Let's put it this way:
If you're a pro, you could monitor the outgoing network traffic and see for yourself that the only connections that take place are to the API of the cloud service you're logged into, plus some extra stuff like Google Firebase for basic analytics, Sentry for error reporting, and my own server (the same server this very website is hosted on) for OTA updates where applicable.
Please also note that:
- The app can see your email address (which is usually the user name) and the profile picture of your accounts, but they're used for display purposes only so that you know which account you're logged into. I don't collect the email addresses of the users.
- Firebase and Sentry, the only two third-party services, are configured to send only anonymous data, that can't be used to track you.
Any future plans?
I intend to keep developing this app, especially if it gains some traction. There's a lot of room for improvement (especially UI and error handling) and I'd like to support even more cloud services from other parts of the world.
Compared to its very first version, a lot of progress has already been made! At first, it was for OneDrive only, now it supports all the major platforms and even more can be taken into consideration.
Didn't this app used to be free?
Recently, I've been experimenting with different pricing models. Since rolling out the initial version, I've found that Android, iOS, and (more recently) Windows have their own quirks in terms of user acquisition and conversions.
My initial aim was to offer this app entirely for free and keep the development going with ad revenue. However, this turned out to be a bit unrealistic: the earnings from ads were just too low to entertain the idea of sustaining the app in the long run.

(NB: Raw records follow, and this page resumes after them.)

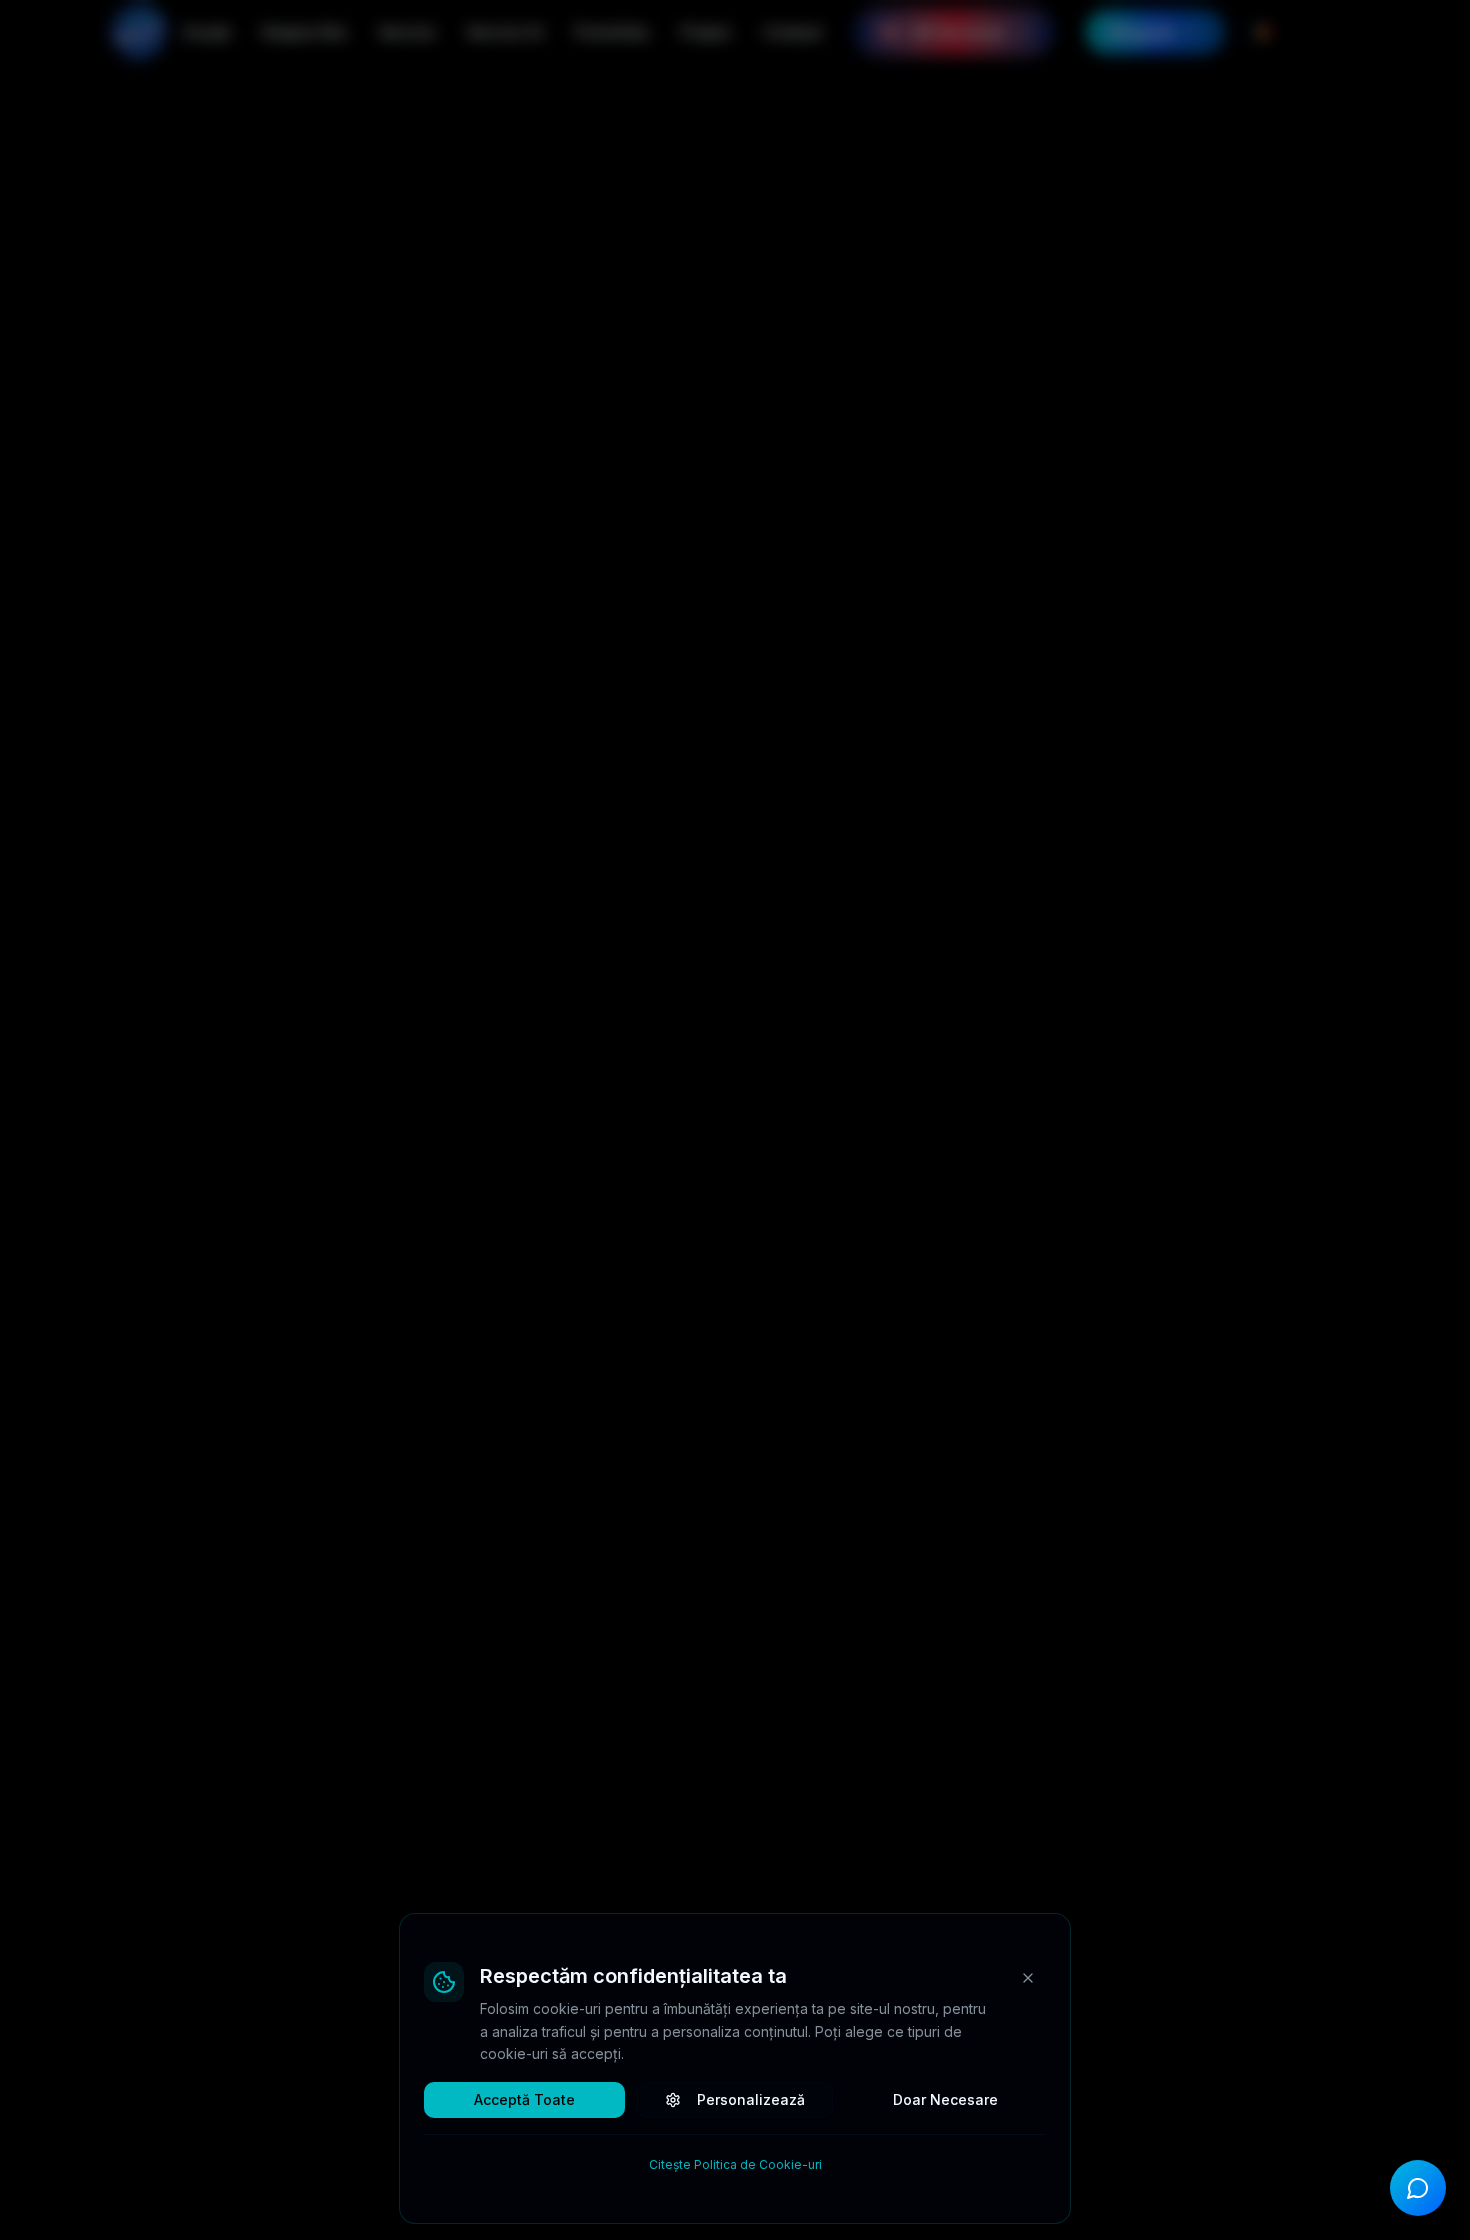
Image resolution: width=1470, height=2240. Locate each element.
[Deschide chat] (1418, 2188)
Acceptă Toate (524, 2099)
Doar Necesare (945, 2099)
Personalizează (751, 2099)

The revenues weren't just low, but also highly unpredictable: the so-called "eCPM" can fluctuate so much that one month I'm barely scraping by, and the next month I'm down to a third of that. It's a well-known issue and not entirely unexpected, but after two years, I was hoping for something more substantial. Plus, I had a rough ride with the ad network in the past and, long story short, I've realized they can cut ties with you anytime they want, without any clear reason. It's not wise to depend solely on such an unstable source of income.
I guess ads might work better for games or apps with a massive daily user base, not so much for this one.
I've come to the conclusion that DeDuplicate is more of a niche app that people discover when they actually need it, rather than a go-to for the casual user.
Sometimes the need for the app arises on the spur of the moment (that's what the trial versions are for), in other cases it's something they want to use regularly (enter the subscription model), and at times they prefer to make a one-time payment and have it forever (the one-shot paid model).
I'm currently assessing these different pricing models, tweaking them based on the time period and user's location.
One thing I'm firm about is this: no matter the changes I make, I won't leave previous purchasers behind. For instance, if you bought the paid version of the app (or the "No Ads" in-app purchase), and next year the app switches to a subscription model, you'll still have unrestricted access to the app.
I've already implemented several measures to accommodate the needs of previous customers, but navigating through all the different combinations isn't easy. If something's wrong — for instance, the app still prompts you for a subscription even though you've paid for it, or it continues to show ads when it shouldn't — please reach out to me and I'll set things straight.